Ambos recipientes estarán gestionados por miembros del servicio municipal con el objetivo de garantizar la correcta operativa de los mismos y posibilitar la obtención de un compost de buena calidad que cumpla con los requisitos recogidos en la normativa vigente y que pueda ser aplicado al suelo con garantías.

Pero, más allá de esta actuación concreta, el concello, en su firme compromiso con el desarrollo sostenible y la promoción de los valores ambientales, económicos y sociales, se ha propuesto llevar a cabo otras iniciativas que contribuyan a alcanzar el residuo cero, apostando por la reutilización de las vajillas por parte de los comensales y el reciclaje de los residuos generados, previo depósito de los mismos en los contenedores adecuados, que estarán ubicados en puntos concretos de fácil acceso para los visitantes (amarillo, para latas, briks y envases de plástico; azul, para envases de cartón y papel; iglú verde, para envases de vidrio; y verde convencional, para la fracción resto, más allá de los compostadores propiamente dichos, destinados a acoger la fracción orgánica de los desechos).

Disminuir el consumo de energía y las emisiones de CO2 es otro de los grandes objetivos de la corporación local, de ahí que se incentiven los desplazamientos en transporte colectivo o vehículo compartido, se invite al consumo de productos locales y se apueste por un alumbrado ecológico de bajo consumo.

Asimismo, se dará prioridad a la vertiente social, toda vez que se promoverá la igualdad y se habilitarán espacios accesibles para personas con discapacidad o con movilidad reducida.

Un poco de historia

Más allá del puro atractivo gastronómico, esta fiesta, que se viene celebrando desde 1961, y calificada de interés turístico nacional por su antigüedad, arraigo y singularidad, gracias al esfuerzo y al trabajo de vecinos, restauradores y pescadores del municipio, tal y como asegura su Alcalde, pretende ser un referente en el ámbito de la sostenibilidad y la economía circular, además de escaparate para los 25.000 visitantes que espera acoger.

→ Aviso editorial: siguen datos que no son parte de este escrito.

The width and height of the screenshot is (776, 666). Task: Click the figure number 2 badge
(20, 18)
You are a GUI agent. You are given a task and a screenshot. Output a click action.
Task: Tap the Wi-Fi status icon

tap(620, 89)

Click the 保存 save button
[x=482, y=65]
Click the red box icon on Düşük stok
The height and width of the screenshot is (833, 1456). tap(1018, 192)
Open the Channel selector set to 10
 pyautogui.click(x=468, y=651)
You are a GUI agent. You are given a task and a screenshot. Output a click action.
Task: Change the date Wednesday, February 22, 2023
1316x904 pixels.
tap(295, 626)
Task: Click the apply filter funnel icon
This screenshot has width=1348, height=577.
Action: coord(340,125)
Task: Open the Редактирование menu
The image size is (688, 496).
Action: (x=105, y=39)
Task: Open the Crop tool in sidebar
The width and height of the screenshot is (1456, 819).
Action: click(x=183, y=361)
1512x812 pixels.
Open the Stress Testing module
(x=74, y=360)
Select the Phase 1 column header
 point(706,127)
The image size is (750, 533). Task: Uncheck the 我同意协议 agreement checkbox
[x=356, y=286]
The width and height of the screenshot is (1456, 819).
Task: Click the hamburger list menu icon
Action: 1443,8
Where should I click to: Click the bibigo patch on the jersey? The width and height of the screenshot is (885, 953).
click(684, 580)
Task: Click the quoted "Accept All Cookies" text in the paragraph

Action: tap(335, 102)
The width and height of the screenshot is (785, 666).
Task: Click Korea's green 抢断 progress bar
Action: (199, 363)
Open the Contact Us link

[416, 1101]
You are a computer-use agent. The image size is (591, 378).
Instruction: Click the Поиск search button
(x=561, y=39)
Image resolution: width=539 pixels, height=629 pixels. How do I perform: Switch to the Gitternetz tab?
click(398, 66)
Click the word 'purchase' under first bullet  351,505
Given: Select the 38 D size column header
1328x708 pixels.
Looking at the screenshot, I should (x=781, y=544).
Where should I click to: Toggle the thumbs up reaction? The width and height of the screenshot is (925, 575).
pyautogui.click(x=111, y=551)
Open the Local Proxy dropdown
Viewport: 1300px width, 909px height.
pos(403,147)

La lamprea, un pez cuya existencia data desde hace más de 500 millones de años, siendo igualmente uno de los primeros vertebrados des los que hay constancia en la tierra, nace en el río, migra al mar y regresa tres años después, ya en edad madura, para desovar.

Su preparación gastronómica se remonta, según los expertos, a la época de la Roma Imperial, cuando la lamprea se llevaba viva desde Arbo a Italia para, posteriormente, conservarla en viveros hasta el momento de cocinarla y servirla en la mesa. La buena calidad del producto se suma a la forma artesanal de pescarla, utilizando la red y las denominada “pesqueiras”.